In a classic case of going where the money is, one of the newest entrants into the online deal space is focusing on gay men, a demographic known for high levels of disposable income.

DirectMale.com, which debuted on June 18, puts a variety of discount offers in front of a self-reported gay male audience. The site differs from others in the discount deal space in several key ways: First, offerings are keyed toward a specific consumer group. And second, offerings are kept on it for longer than a day, with some being available for several weeks.

Deals include offers for food (fresh seafood), fashion (custom-made suits), travel (cruises and vacation packages) and skincare. Discounts on a random sampling of items ranged from 38% to 66%.

While Direct Male focuses on the gay male market, all are welcome to partake of its deals. But content is geared toward its niche audience—an demographic which, according to founder and CEO Andrew A. Isen, is 89% more likely purchase a product or service marketed especially to it.

"You are dealing with a savvy, educated consumer who is an early adopter, and who views himself as a trendsetter," Isen says. "The shopping habits aren't different, but reaching a gay consumer in a space designed for him with goods and services that enhance the quality of his life is the difference."

Direct Male is generating impressions and site visitors by advertising with gay media firm Here Media, whose properties include Advocate.com, Out.Com and Gay.com. Direct Male is also using compiled databases to approach consumers who might be interested in its offerings. For now, its offers and advertising efforts are focusing on the national market, although within the next six months it will start focusing more locally on top-tier metro markets.

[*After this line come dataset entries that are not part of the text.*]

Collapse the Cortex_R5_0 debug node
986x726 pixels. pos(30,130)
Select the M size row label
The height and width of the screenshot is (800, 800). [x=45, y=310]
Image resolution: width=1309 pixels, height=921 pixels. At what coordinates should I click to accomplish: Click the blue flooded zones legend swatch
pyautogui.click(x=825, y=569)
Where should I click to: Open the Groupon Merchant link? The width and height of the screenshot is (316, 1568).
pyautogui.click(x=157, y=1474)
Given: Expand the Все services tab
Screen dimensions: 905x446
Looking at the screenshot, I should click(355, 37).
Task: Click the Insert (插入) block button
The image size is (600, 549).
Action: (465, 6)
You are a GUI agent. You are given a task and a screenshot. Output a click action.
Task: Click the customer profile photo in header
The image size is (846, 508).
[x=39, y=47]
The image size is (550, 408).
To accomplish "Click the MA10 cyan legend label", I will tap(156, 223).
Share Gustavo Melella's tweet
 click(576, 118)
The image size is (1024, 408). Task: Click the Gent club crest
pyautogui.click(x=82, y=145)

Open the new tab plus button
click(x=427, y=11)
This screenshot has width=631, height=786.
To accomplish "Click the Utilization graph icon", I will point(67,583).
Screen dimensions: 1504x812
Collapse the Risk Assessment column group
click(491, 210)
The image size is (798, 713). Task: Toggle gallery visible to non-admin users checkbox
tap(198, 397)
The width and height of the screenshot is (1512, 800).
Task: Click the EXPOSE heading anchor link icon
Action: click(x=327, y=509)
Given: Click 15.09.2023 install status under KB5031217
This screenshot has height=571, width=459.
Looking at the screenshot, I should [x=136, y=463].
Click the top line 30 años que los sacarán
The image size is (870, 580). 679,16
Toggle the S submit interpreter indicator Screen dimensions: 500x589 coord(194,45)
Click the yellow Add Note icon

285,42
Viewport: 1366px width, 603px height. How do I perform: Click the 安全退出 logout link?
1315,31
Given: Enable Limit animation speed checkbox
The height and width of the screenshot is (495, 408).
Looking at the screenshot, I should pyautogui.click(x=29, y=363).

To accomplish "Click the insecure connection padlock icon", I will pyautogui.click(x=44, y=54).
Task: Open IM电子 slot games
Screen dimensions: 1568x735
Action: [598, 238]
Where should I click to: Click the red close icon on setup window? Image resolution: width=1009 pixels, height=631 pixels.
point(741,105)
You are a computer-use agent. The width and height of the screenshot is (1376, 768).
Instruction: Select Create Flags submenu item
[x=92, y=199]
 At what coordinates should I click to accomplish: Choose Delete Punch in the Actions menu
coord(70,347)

There are subtleties to connecting with the gay male. Some are obvious, such as not featuring a man and a woman in a gay-themed marketplace. Others are less so, such as using the right terminology. There are certain words straight men use to refer to each other that gay men wouldn't, Isen says.

Above all, don't talk down to this audience. "Don't assume that by slapping a rainbow a rainbow [on an offer] it makes it gay," Isen says. "It's overused and sometimes it's used improperly. It's seen as pandering."

Perhaps the best way to become attuned to the market's sensitivities is to hire a marketing consulting firm such as Direct Male's sister company, WinMark Concepts. "Niche marketing has been our specialty for the last 20-something years," Isen says. "The gay niche has proved to be the most lucrative niche marketing in the country."

The site's mission of appealing to the gay male market is reflected in many small details. Even the background, a dark leather pattern, was chosen because of its masculinity and ability to enhance product visuals. From a navigation standpoint, Isen decided to go with mouseover features that generate pop-ups, which eliminates the need for scrolling.

"People do not want to scroll," he says. "People are bombarded by things that are almost all scrolls and there is a saturation in behavior."

For marketers willing to reach out to this market, the rewards can be significant. The higher income levels seen by gay men lead to increased sophistication at younger ages, according to Isen. Because of this, they can be migrated up to higher-quality offerings earlier than straight consumers.

"In 2012, marketers not targeting the gay male segment are derelict in their responsibilities and in effect are losing income for their employers," Isen says.